那河不深,掉下去不过皮肉痛,就连老嬷嬷都能自己脱困,苏胜雪自然早就爬上来。
虽然不过是个意外,但感觉就是不太吉利,姜少齐推说落水有些受寒,当晚并没有到她的房间,之后也一直没有来。
春去,夏至。
夏末,秋来。
她嫁进姜家已经半年,姜少齐就是有办法各种推托,不是身体不适,就是想起来外头有事,每次姜老太那边派人说让她准备准备,晚一点姜少齐就会派人来说让她不用准备,苏胜雪觉得他应该就是迷信吧,迎亲当日发生那种事情,的确容易产生不好的联想,所以姜老太也拿他没办法。
而每天早上去姜老太的喜福院尽孝是女人的事情,老爷少爷都不会出现,所以她一直没见过丈夫。
姜家上上下下的人看她的眼光不是同情,就是嘲笑,身为二奶奶却得不到一点尊重,说白了是很可怜的,但她自己想得开,同情就同情,嘲笑就嘲笑,大宅深院,这两种情绪都不会危害到她。
她名义上的婆婆,血缘上的姑姑苏六娘,原本还担心她忧虑,后来见她是真的不介意,倒是放心许多,「姜老太人好,大嫂也算宽厚,如果不介意太过清静,姜家是个过日子的好地方。」
苏六娘说得婉转,但苏胜雪当然明白,意思是:只要她不介意独守空闺,姜家有钱,人口单纯,日子其实好过着。
姜少齐的娇妻美妾,瞧她这二奶奶连丈夫的面都没见过,大抵也都只会笑笑,不会来找她麻烦。

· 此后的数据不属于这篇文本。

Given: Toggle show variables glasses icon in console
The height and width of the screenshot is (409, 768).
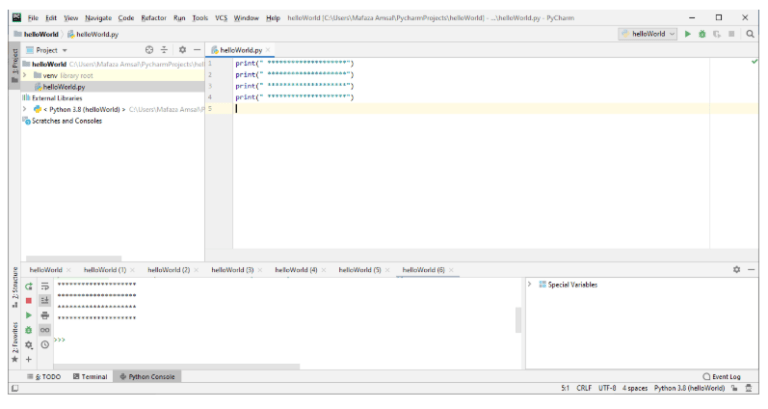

现在姜家还是姜老太掌钥匙,说真的,姜老太对她们是很好了,吃穿用度跟大房都一样,而且苏六娘每天都会去祠堂念祈福经,姜老太自己都做不到的事情,苏六娘一做十几年,更觉得这媳妇懂事又乖巧,又见苏胜雪对于被冷落之事并不吵闹埋怨,十分满意,时不时还会赏些吃食过来。
「六姑。」与花院基本上就她们姑侄,没外人,苏胜雪习惯喊旧称,「其实我觉得这样挺好的,姜少齐来不来无所谓,反正,我也只是想平安度日。」
「怎么能直接指名道姓呢,就算不来,也是家中大爷,给人听去多不好。」
苏六娘过门时,带着一家陪房,现在七口人,苏胜雪由于母亲当年怕被赶,自愿降仆妇,所以她过门时只有两个贴身丫头,除此之外,与花院中的其他嬷嬷丫头,都是姜家的。
苏六娘知道,这其中一定有人拿着姜老太的赏,有人拿着大太太卓氏的赏,也有人拿着柳氏的赏,姜起的秦姨娘,赵姨娘,姜少齐的青姨娘,恐怕也都多少有收买,即使只是说说话,都要很小心。